Mais revenons à l'école républicaine, dont on constate l'échec en incriminant ses principes et non ses saboteurs. Comme si depuis sa naissance elle n'avait fait que fabriquer des illettrés. C'est pourtant cette école républicaine qui a produit les générations du Front Populaire, de la Résistance (qu'on ne me parle pas de la Collaboration puisque le pétainisme est le produit justement de la France qui refusait l'idéal républicain), de Mai 68. De là à penser qu'on a saboté l'école pour que plus jamais il ne puisse exister de Front Populaire ou de Résistance, idéologiquement fondés, crédibles et organisés, donc capables de changer les choses, ...
27 novembre 2005
Parmi les solutions (on ne rit pas !) proposées par le gouvernement à la crise des banlieues, il est fortement question de mettre en place un apprentissage (et donc une sortie de scolarité) à 14 ans. Bonne solution a priori pour proposer autre chose aux élèves qui s'ennuient en classe et n'y viennent que contraints et forcés. Je pense depuis longtemps que, à défaut de rendre à l'école un peu de l'utilité dont on l'a plus ou moins sciemment privée depuis quelques décennies, il pourrait être judicieux de remettre en cause le principe de l'école "obligatoire" jusqu'à 16 ans : mais à condition bien sûr que tout élève qui aura choisi à partir de 14 ans de quitter l'école puisse y être réintégré automatiquement, avec la plus grande facilité, s'il change d'avis après avoir passé une année ou plus à végéter, à mûrir un peu et à éventuellement prendre conscience de ce que l'école pourrait finalement lui apporter. Bref, il ne s'agirait que de remettre en cause la scolarité jusquà 16 ans que comme un devoir, mais évidemment pas en tant que droit.
L'idée de l'apprentissage à 14 ans s'inscrit dans une toute autre logique. Il s'agit de favoriser (les pessimistes dont je suis diront de "valider") l'absence d'une formation culturelle de base et de produire une main-d'oeuvre encore plus facilement exploitable car sans la moindre formation intellectuelle.

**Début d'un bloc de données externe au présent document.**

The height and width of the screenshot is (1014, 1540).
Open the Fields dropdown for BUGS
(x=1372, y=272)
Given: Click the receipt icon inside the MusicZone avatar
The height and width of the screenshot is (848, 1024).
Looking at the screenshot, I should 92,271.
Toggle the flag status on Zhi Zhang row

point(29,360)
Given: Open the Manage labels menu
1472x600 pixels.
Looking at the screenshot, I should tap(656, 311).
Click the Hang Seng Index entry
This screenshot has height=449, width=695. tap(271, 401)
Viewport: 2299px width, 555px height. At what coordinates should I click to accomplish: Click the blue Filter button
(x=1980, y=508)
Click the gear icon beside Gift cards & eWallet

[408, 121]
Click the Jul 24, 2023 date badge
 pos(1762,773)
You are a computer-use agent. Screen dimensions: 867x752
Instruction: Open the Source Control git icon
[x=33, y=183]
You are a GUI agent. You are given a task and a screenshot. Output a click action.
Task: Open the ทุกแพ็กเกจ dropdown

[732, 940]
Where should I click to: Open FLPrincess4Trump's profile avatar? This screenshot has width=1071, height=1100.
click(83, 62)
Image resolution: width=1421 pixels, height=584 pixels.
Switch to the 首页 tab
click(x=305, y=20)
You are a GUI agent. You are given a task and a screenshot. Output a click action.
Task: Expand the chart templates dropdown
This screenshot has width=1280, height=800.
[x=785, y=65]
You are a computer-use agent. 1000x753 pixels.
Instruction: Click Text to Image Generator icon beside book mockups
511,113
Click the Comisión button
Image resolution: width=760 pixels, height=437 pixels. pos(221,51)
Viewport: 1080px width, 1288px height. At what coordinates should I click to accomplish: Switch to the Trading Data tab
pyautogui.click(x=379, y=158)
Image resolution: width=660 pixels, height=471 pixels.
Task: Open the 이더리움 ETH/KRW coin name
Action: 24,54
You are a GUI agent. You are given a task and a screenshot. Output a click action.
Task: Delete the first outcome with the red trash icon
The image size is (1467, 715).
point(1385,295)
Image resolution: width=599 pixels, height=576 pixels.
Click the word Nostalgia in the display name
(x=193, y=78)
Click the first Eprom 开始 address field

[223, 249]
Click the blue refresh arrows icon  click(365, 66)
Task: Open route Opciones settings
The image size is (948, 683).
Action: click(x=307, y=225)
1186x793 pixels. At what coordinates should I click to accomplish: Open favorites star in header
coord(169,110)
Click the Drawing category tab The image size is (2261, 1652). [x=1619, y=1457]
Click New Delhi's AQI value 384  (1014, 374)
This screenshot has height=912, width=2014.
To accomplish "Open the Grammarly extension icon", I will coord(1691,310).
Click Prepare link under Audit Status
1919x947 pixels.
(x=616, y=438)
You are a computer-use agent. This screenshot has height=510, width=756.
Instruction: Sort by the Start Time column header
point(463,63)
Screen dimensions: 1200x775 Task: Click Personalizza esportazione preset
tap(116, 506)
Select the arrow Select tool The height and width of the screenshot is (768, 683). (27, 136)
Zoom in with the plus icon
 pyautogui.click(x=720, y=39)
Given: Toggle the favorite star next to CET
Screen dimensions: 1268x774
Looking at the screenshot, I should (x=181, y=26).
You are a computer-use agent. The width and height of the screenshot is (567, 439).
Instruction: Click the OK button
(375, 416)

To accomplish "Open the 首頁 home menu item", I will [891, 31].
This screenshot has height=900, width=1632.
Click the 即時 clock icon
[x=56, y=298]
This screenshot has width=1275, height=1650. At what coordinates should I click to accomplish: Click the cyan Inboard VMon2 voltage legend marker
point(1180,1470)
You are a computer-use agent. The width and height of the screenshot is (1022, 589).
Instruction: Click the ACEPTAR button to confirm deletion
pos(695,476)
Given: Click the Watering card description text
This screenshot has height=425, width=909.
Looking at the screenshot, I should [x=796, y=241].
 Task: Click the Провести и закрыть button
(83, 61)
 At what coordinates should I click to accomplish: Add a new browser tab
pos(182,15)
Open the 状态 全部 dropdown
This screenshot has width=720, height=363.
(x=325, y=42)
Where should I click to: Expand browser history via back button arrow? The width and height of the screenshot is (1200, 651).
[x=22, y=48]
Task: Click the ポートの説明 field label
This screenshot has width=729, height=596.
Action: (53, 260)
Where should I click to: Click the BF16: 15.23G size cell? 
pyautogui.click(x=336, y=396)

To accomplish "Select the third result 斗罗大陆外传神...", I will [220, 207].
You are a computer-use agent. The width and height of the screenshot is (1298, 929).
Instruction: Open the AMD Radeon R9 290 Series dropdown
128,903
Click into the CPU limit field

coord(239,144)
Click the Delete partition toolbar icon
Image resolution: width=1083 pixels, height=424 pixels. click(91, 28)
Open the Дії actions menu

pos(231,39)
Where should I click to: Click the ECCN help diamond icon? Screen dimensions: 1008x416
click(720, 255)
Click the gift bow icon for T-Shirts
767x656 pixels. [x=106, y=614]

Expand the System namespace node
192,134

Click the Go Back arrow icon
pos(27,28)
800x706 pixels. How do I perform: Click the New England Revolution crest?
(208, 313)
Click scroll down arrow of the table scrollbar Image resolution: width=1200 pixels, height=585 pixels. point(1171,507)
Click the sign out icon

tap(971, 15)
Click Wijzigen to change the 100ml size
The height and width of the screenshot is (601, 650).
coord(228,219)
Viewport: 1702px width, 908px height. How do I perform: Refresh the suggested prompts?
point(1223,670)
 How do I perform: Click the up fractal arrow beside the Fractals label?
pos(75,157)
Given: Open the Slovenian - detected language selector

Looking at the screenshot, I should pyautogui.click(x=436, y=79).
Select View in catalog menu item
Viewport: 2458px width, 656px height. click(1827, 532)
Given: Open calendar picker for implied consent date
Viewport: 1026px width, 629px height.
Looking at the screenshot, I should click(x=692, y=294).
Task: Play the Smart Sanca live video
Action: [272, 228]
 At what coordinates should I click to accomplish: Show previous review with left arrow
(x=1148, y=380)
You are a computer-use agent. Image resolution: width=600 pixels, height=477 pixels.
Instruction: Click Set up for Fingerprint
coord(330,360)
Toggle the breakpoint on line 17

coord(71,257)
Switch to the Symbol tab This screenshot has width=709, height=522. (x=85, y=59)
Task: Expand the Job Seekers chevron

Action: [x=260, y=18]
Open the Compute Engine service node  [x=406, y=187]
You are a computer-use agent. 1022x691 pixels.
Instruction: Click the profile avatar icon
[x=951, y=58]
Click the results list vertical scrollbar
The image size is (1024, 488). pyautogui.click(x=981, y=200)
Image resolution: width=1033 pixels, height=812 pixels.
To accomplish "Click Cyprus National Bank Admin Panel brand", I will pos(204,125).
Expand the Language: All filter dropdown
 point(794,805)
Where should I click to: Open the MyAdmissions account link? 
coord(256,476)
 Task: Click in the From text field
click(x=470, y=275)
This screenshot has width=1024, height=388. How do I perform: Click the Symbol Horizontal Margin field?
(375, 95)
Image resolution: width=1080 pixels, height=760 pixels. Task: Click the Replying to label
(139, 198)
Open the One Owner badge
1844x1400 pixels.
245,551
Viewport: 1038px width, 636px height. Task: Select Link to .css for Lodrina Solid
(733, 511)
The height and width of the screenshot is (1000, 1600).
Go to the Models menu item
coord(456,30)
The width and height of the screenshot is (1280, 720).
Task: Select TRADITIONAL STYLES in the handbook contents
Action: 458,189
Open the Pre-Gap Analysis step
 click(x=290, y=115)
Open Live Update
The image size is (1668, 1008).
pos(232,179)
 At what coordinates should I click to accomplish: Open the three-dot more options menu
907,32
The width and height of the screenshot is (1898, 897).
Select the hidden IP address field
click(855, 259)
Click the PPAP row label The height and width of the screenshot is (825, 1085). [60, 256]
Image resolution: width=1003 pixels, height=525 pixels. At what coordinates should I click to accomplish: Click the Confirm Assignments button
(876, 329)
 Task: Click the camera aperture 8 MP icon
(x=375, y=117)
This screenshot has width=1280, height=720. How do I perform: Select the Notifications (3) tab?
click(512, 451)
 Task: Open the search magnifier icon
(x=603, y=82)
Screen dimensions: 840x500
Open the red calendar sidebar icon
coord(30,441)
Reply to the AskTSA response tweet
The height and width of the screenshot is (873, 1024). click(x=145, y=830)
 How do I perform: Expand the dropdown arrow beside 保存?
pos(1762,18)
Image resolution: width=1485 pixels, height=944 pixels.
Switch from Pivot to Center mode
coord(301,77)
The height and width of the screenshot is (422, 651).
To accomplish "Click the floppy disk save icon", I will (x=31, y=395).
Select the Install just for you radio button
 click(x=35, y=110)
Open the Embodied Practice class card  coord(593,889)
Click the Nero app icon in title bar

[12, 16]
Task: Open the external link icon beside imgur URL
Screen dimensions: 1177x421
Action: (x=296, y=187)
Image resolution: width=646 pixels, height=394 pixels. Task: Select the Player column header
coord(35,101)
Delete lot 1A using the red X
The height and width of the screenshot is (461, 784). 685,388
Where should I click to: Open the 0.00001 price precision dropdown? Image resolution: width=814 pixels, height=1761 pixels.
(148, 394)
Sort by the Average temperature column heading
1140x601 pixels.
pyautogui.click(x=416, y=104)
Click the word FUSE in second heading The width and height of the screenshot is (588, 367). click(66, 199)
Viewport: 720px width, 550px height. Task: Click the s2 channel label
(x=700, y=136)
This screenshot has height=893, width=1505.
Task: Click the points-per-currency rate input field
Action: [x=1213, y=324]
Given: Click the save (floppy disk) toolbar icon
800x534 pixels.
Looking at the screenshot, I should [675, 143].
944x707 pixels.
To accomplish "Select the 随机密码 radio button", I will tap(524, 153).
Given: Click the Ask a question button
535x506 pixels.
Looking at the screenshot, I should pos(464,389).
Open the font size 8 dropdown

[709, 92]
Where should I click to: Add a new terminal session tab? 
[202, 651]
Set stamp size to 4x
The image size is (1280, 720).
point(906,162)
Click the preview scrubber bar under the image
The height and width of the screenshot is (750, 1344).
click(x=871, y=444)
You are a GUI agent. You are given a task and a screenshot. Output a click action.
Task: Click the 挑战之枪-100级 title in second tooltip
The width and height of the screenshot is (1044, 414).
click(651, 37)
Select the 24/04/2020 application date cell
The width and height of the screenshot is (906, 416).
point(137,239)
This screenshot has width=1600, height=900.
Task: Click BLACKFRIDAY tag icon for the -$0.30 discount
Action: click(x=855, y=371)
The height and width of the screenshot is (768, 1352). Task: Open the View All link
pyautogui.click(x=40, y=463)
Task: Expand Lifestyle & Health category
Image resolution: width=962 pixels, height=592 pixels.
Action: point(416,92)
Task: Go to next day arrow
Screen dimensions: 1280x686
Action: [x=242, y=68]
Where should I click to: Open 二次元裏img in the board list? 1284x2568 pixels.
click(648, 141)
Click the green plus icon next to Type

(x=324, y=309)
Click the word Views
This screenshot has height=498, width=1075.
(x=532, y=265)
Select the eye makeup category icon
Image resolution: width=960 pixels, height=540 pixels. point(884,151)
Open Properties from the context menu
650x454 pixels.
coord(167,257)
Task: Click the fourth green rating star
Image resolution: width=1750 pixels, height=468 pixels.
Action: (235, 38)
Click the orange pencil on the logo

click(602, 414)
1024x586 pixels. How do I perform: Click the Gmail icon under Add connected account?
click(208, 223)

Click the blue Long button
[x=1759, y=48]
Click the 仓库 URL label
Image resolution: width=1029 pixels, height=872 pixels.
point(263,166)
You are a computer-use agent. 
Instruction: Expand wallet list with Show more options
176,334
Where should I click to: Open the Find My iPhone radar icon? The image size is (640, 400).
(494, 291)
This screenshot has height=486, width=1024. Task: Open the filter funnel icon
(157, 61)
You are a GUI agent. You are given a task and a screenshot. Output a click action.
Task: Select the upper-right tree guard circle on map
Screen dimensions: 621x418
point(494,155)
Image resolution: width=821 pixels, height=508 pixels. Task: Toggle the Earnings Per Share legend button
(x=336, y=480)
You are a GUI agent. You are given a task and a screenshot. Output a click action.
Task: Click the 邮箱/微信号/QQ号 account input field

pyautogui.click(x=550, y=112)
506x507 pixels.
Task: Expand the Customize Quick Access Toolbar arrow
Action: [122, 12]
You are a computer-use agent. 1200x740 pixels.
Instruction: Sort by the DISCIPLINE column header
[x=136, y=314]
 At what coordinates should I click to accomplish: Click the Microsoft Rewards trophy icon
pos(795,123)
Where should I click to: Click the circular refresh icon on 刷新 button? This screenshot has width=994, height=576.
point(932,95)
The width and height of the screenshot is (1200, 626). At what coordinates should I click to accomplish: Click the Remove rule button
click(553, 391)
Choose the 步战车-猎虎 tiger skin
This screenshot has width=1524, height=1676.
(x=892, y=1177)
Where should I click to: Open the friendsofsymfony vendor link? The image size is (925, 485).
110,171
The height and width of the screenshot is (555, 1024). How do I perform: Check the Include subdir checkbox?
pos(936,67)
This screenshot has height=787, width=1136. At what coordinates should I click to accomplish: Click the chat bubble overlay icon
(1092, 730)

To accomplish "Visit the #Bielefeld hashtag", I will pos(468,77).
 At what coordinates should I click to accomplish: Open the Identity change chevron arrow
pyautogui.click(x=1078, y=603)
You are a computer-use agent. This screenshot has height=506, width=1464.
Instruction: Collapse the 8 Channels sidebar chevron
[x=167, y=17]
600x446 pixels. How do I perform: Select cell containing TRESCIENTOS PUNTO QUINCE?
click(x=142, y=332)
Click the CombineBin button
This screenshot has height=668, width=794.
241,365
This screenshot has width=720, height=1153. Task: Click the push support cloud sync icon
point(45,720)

C'est d'ailleurs aussi ce que dit en substance Philippe Meirieu, qui s'élève avec véhémence contre ce projet. Même si on est d'accord sur le principe, il faudrait toutefois ne pas perdre de vue que, dans l'état actuel des choses, un élève, qui plus est en difficulté et qui plus est en zone sensible, qui reste scolarisé après 14 perd (pardon : continue de perdre) son temps et ne bénéficie d'aucune formation sérieuse, et cela grâce aux multiples sabotages qui, sous le nom de réformes et sous l'impulsion de pseudo-scientifiques de la pédagogie, prophètes imbéciles et délirants dont le plus illustre est Philippe Meirieu, ont affaibli l'école à tous les niveaux et l'ont mise totalement hors d'usage dans les quartiers qui en auraient eu le plus besoin.
L'apprentissage à 14 ans est une saloperie qui cache ses objectifs méprisables sous de louables intentions. Mais Philippe Meirieu critiquant l'apprentissage à 14 ans au nom du droit de tous les élèves à une véritable formation intellectuelle, c'est Heydrich ou Pol Pot revenant donner des leçons de démocratie et de tolérance aux pourritures d'aujourd'hui.